Exercise details — Return every line of the data below exactly, but do not include the images.

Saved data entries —

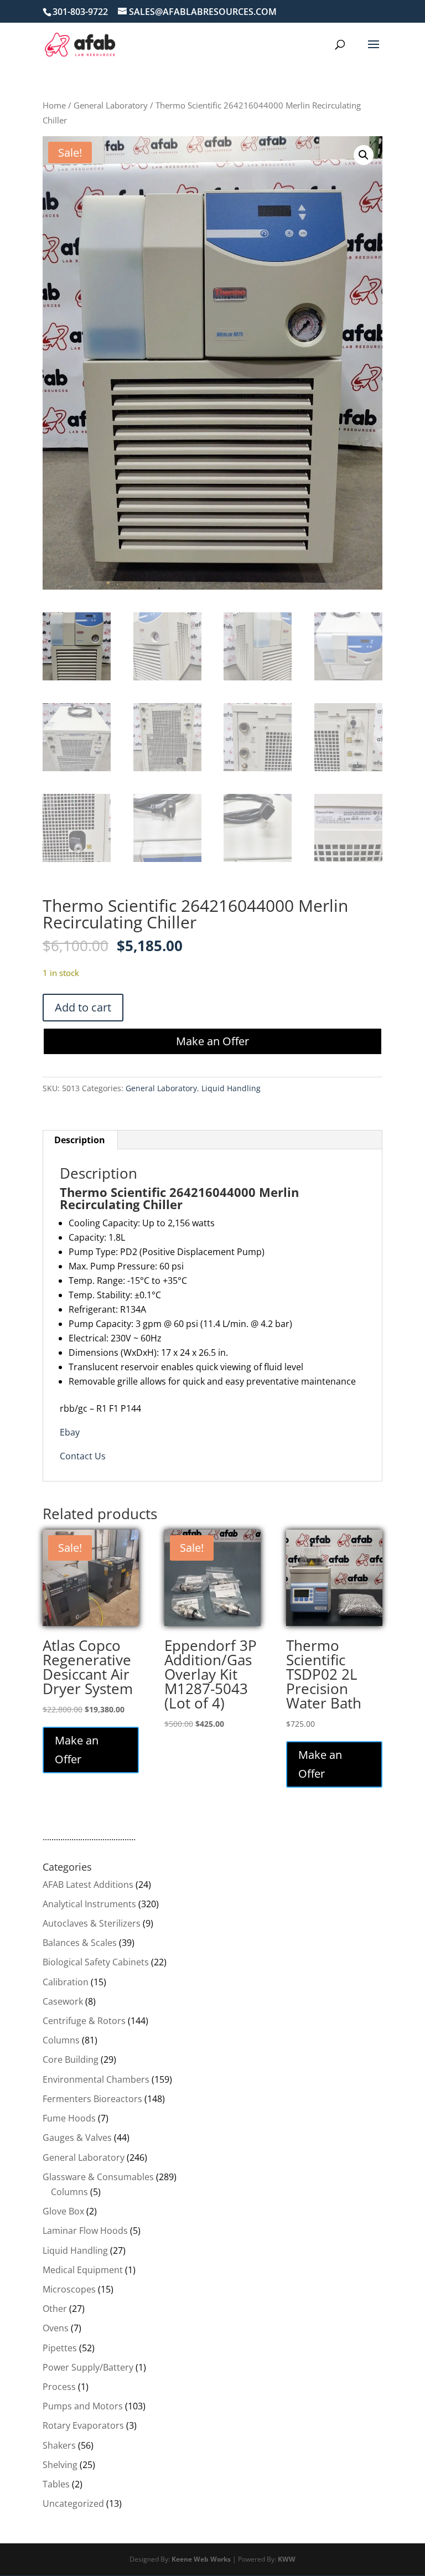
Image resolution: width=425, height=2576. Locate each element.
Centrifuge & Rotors (84, 2021)
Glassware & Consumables (98, 2177)
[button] (364, 155)
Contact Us (83, 1456)
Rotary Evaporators (83, 2425)
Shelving (60, 2465)
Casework (63, 2001)
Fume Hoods (69, 2118)
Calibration (66, 1982)
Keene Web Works (201, 2559)
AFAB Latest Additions (88, 1884)
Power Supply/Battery (88, 2367)
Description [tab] (79, 1140)
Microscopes (69, 2289)
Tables (56, 2484)
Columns (61, 2040)
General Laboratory (111, 105)
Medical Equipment (83, 2270)
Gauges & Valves (77, 2137)
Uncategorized (73, 2503)
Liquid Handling (231, 1088)
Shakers (59, 2445)
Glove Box (63, 2211)
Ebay (70, 1432)
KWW (287, 2559)
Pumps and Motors (83, 2406)
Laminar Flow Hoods (85, 2230)
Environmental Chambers (96, 2079)
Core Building (71, 2059)
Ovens (56, 2328)
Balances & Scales (80, 1943)
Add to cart (83, 1007)
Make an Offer (212, 1041)
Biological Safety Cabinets (96, 1962)
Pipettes (60, 2348)
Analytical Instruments (89, 1904)
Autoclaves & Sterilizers (92, 1923)
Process (59, 2387)
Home (54, 105)
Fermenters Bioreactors (92, 2099)
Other (55, 2309)
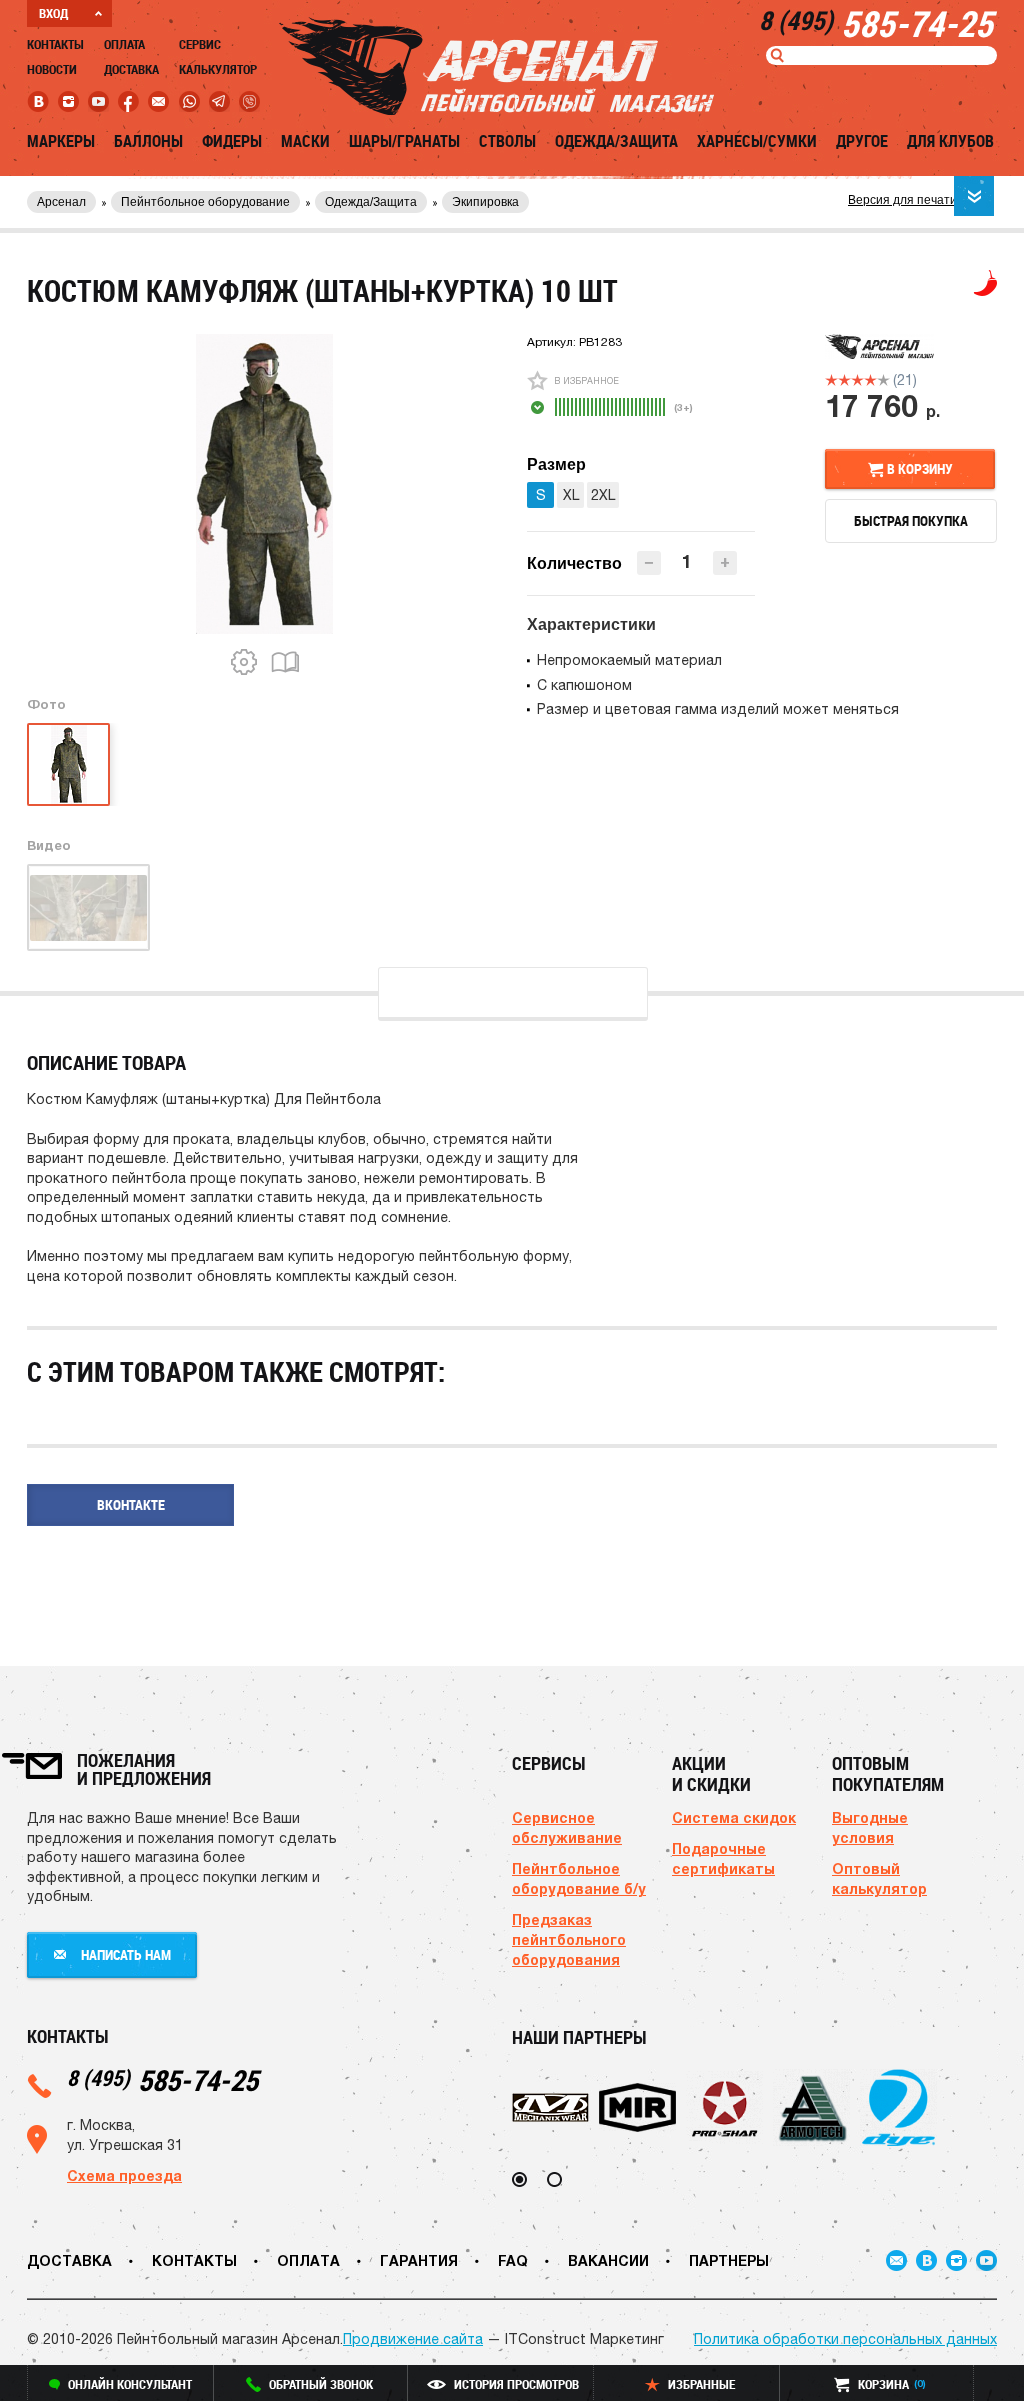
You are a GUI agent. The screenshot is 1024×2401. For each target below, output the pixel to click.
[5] (883, 380)
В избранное (586, 380)
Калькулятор (218, 69)
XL (571, 495)
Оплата (124, 44)
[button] (725, 563)
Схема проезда (124, 2175)
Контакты (55, 44)
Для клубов (950, 141)
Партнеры (729, 2260)
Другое (862, 141)
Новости (52, 69)
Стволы (507, 141)
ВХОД (53, 13)
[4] (870, 380)
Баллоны (148, 141)
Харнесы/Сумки (757, 141)
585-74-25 (162, 2079)
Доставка (131, 69)
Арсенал (61, 202)
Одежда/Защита (616, 141)
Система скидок (734, 1817)
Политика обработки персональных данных (845, 2339)
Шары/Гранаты (404, 141)
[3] (857, 380)
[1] (831, 380)
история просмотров (516, 2384)
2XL (603, 495)
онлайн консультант (130, 2384)
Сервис (200, 44)
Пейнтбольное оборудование (205, 202)
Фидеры (232, 141)
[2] (844, 380)
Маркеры (61, 141)
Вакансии (608, 2260)
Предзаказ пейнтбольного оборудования (569, 1939)
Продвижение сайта (413, 2339)
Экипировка (485, 202)
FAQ (513, 2260)
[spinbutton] (687, 561)
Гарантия (419, 2260)
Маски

Task solution —
Image resolution: width=425, height=2576. Locate each element.
Centrifuge & Rotors (84, 2021)
Glassware & Consumables (98, 2177)
[button] (364, 155)
Contact Us (83, 1456)
Rotary Evaporators (83, 2425)
Shelving (60, 2465)
Casework (63, 2001)
Fume Hoods (69, 2118)
Calibration (66, 1982)
Keene Web Works (201, 2559)
AFAB Latest Additions (88, 1884)
Power Supply/Battery (88, 2367)
Description [tab] (79, 1140)
Microscopes (69, 2289)
Tables (56, 2484)
Columns (61, 2040)
General Laboratory (111, 105)
Medical Equipment (83, 2270)
Gauges & Valves (77, 2137)
Uncategorized (73, 2503)
Liquid Handling (231, 1088)
Shakers (59, 2445)
Glove Box (63, 2211)
Ebay (70, 1432)
KWW (287, 2559)
Pumps and Motors (83, 2406)
Laminar Flow Hoods (85, 2230)
Environmental Chambers (96, 2079)
Core Building (71, 2059)
Ovens (56, 2328)
Balances & Scales (80, 1943)
Add to cart (83, 1007)
Make an Offer (212, 1041)
Biological Safety Cabinets (96, 1962)
Pipettes (60, 2348)
Analytical Instruments (89, 1904)
Autoclaves & Sterilizers (92, 1923)
Process (59, 2387)
Home (54, 105)
Fermenters Bioreactors (92, 2099)
Other (55, 2309)
You are a GUI agent. The screenshot is 1024×2401. For each target below, output the pixel to click.
[5] (883, 380)
В избранное (586, 380)
Калькулятор (218, 69)
XL (571, 495)
Оплата (124, 44)
[button] (725, 563)
Схема проезда (124, 2175)
Контакты (55, 44)
Для клубов (950, 141)
Партнеры (729, 2260)
Другое (862, 141)
Новости (52, 69)
Стволы (507, 141)
ВХОД (53, 13)
[4] (870, 380)
Баллоны (148, 141)
Харнесы/Сумки (757, 141)
585-74-25 (162, 2079)
Доставка (131, 69)
Арсенал (61, 202)
Одежда/Защита (616, 141)
Система скидок (734, 1817)
Политика обработки персональных данных (845, 2339)
Шары/Гранаты (404, 141)
[3] (857, 380)
[1] (831, 380)
история просмотров (516, 2384)
2XL (603, 495)
онлайн консультант (130, 2384)
Сервис (200, 44)
Пейнтбольное оборудование (205, 202)
Фидеры (232, 141)
[2] (844, 380)
Маркеры (61, 141)
Вакансии (608, 2260)
Предзаказ пейнтбольного оборудования (569, 1939)
Продвижение сайта (413, 2339)
Экипировка (485, 202)
FAQ (513, 2260)
[spinbutton] (687, 561)
Гарантия (419, 2260)
Маски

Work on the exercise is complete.